**WORK INSTRUCTION**
Please transcribe the data that follows exactly, from its first line through the line that contains "Click the length value 35.0".

Items from a data source
■ ■ ■ ■ ■
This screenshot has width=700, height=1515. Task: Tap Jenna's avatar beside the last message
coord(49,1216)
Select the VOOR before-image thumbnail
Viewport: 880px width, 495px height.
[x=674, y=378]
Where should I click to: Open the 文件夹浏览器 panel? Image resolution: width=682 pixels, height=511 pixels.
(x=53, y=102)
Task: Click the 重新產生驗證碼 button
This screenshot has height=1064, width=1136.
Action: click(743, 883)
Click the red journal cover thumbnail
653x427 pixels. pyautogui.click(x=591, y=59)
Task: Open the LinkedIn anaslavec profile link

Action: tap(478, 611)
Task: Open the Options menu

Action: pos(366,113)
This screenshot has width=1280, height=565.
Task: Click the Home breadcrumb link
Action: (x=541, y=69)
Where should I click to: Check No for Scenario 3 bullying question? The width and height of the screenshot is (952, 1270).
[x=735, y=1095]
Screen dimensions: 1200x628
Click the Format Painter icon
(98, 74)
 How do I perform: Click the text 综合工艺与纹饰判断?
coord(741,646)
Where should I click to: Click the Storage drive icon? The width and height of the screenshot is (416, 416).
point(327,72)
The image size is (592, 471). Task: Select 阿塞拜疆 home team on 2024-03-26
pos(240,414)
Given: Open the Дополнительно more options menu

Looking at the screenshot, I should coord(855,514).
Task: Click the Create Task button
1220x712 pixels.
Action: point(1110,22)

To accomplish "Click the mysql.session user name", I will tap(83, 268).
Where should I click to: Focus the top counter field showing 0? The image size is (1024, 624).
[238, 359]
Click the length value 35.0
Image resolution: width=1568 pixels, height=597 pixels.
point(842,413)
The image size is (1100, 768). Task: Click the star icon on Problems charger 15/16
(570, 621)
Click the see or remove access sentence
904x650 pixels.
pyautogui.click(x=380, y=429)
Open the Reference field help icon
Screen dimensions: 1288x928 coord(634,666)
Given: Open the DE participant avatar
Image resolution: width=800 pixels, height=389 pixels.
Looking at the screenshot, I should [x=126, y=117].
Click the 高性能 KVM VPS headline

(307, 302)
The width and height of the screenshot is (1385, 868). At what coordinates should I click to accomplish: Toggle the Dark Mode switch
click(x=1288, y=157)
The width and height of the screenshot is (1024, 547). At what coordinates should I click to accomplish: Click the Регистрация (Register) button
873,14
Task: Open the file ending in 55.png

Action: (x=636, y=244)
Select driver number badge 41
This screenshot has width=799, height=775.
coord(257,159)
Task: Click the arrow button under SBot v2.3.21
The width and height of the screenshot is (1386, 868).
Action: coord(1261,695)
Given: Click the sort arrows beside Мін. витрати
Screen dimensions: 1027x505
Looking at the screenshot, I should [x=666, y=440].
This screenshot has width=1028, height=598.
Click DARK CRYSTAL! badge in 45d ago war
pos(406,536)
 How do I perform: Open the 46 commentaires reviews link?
■ ■ ■ ■ ■
**RESULT**
This screenshot has width=700, height=1515. Task: Tap Jenna's avatar beside the last message
coord(49,1216)
Select the VOOR before-image thumbnail
Viewport: 880px width, 495px height.
[x=674, y=378]
Where should I click to: Open the 文件夹浏览器 panel? Image resolution: width=682 pixels, height=511 pixels.
(x=53, y=102)
Task: Click the 重新產生驗證碼 button
This screenshot has height=1064, width=1136.
Action: click(743, 883)
Click the red journal cover thumbnail
653x427 pixels. pyautogui.click(x=591, y=59)
Task: Open the LinkedIn anaslavec profile link

Action: tap(478, 611)
Task: Open the Options menu

Action: pos(366,113)
This screenshot has width=1280, height=565.
Task: Click the Home breadcrumb link
Action: (x=541, y=69)
Where should I click to: Check No for Scenario 3 bullying question? The width and height of the screenshot is (952, 1270).
[x=735, y=1095]
Screen dimensions: 1200x628
Click the Format Painter icon
(98, 74)
 How do I perform: Click the text 综合工艺与纹饰判断?
coord(741,646)
Where should I click to: Click the Storage drive icon? The width and height of the screenshot is (416, 416).
point(327,72)
The image size is (592, 471). Task: Select 阿塞拜疆 home team on 2024-03-26
pos(240,414)
Given: Open the Дополнительно more options menu

Looking at the screenshot, I should coord(855,514).
Task: Click the Create Task button
1220x712 pixels.
Action: point(1110,22)

To accomplish "Click the mysql.session user name", I will tap(83, 268).
Where should I click to: Focus the top counter field showing 0? The image size is (1024, 624).
[238, 359]
Click the length value 35.0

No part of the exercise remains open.